Archaeological Context Makes Sense

Amphora illustrated in
 the Schinoussa archive
Source: Christos Tsirogiannis
Archaeological contexts matter. 

This may sound like stating the obvious. But walk into a museum that displays, say, Greek or Roman archaeological material and you may start to ask questions that the object in itself cannot answer. Take an Athenian black-figured amphora. The label will probably tell us that it was made in Athens but we probably want to know where it was found. It is fairly large, and not the sort of object that is found in the cemeteries of ancient Athens. It is fairly complete and so has probably been protected in some sort of tomb cut out of the rock: an Etruscan tomb in central Italy is certainly a possibility. Was it found on its own? Was it part of a set of Athenian ceramic sympotic equipment, that is to say part of the wine-drinking apparatus. We may want to ask why the Etruscans buried their dead with imported Athenian pottery: was it about the iconography? But was the amphora necessarily found in (modern) Tuscany? Could it come from one of the Greek colonial settings in southern Italy or Sicily? 

The museum label may tell us that modern scholarship has attributed it to a named (anonymous) pot-painter. But does that assume that such ‘artists’ were recognised in antiquity? Did symposiasts choose to drink wine out of cups decorated by ‘named’ individuals? Or would you want to be buried with a pot decorated by ‘Elbows Out’ or some other similarly named painter? 

Even the date assigned to be pot may be problematic. If the archaeological context is unknown, how do we know the date? Is it similar to another piece? Does that other piece have a secure archaeological context? No? So how do we obtain a date? Do we have to depend on a chronology based on supposed stylistic developments? How does this chronological framework link to known historical events, such as the Persian destruction levels at Athens?

--- Job ---
Please resume the piece on archaeological context and the Athenian amphora, carrying on from its final sentence.

--- Supplied information ---
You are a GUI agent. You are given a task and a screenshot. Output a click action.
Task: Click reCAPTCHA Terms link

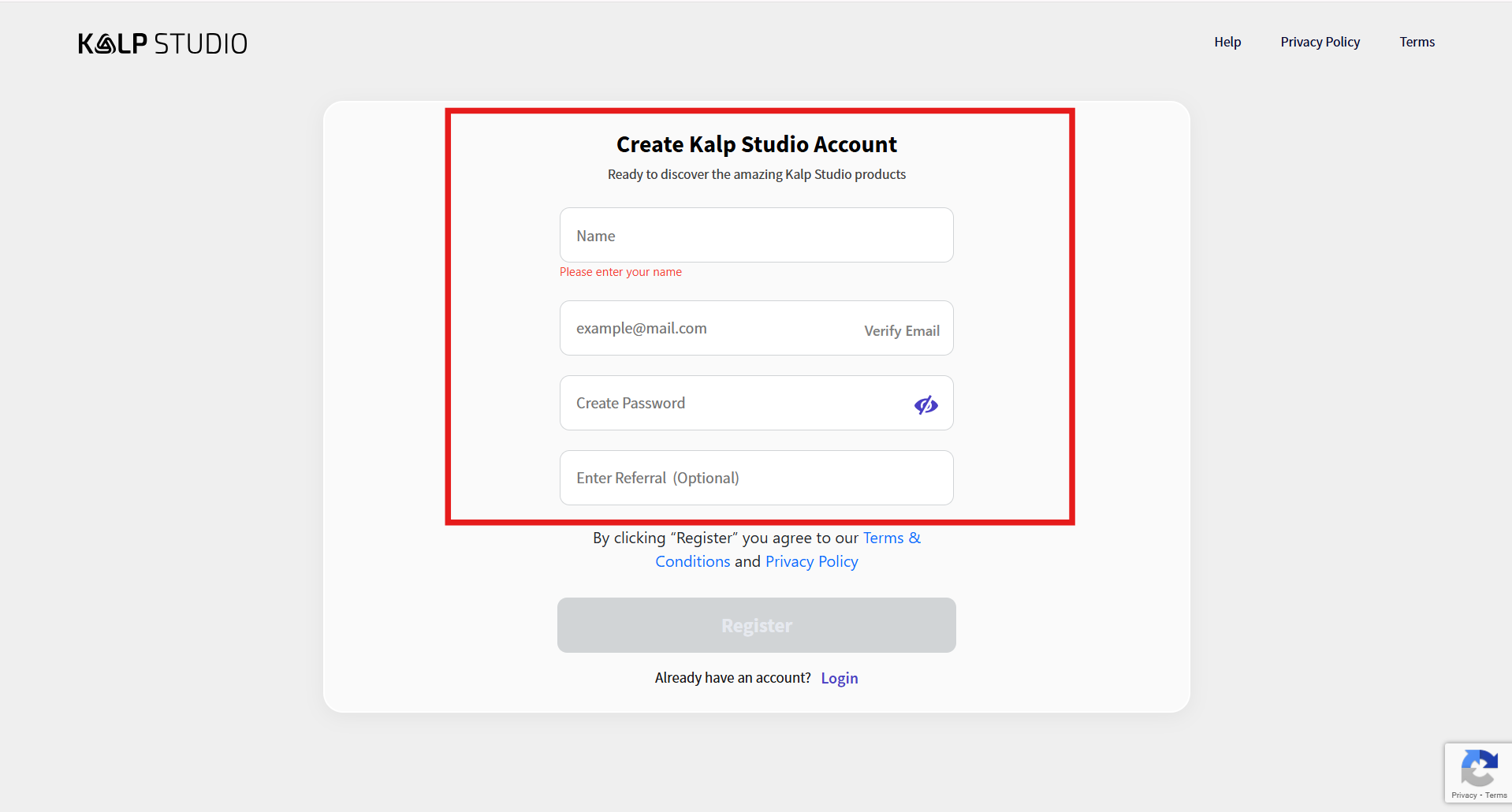point(1496,795)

--- The result ---
The Crosby Garrett helmet
displayed next to
the helmet from Ribchester
© David Gill
But the lack of secure archaeological contexts may hamper our knowledge of Roman objects. Take the Roman bronze cavalry helmet said to have been found at Crosby Garrett in Cumbria (north-west England) and then sold at auction in London. While we might assume that this was part of the equipment of a Roman cavalryman on the northern frontier of Britannia, it could be that the helmet was found, say, on the Danube frontier, but that at some point (in recent years) it was decided to say that it was found elsewhere. Archaeological investigations at the alleged findspot in Cumbria have yet to find conclusive evidence that the helmet was indeed found there. 

Lack of context can sometimes mean that scholars misinterpret objects. Take, for example, a fragmentary Greek marble funerary stele that was displayed in an exhibition in a high profile North American museum. It was suggested that the iconography pointed to a findspot in western Türkiye (Ionia). Yet the error of this assumption was confirmed when the lower part of the same stele was found in a rural cemetery in eastern Attica, Greece. 

Top part: stele fragment formerly in
New York private collection (and now repatriated)
Bottom part: excavated in a rural cemetery in eastern Attica


Archaeological context matters. Without it, archaeologists can struggle to make sense of the objects.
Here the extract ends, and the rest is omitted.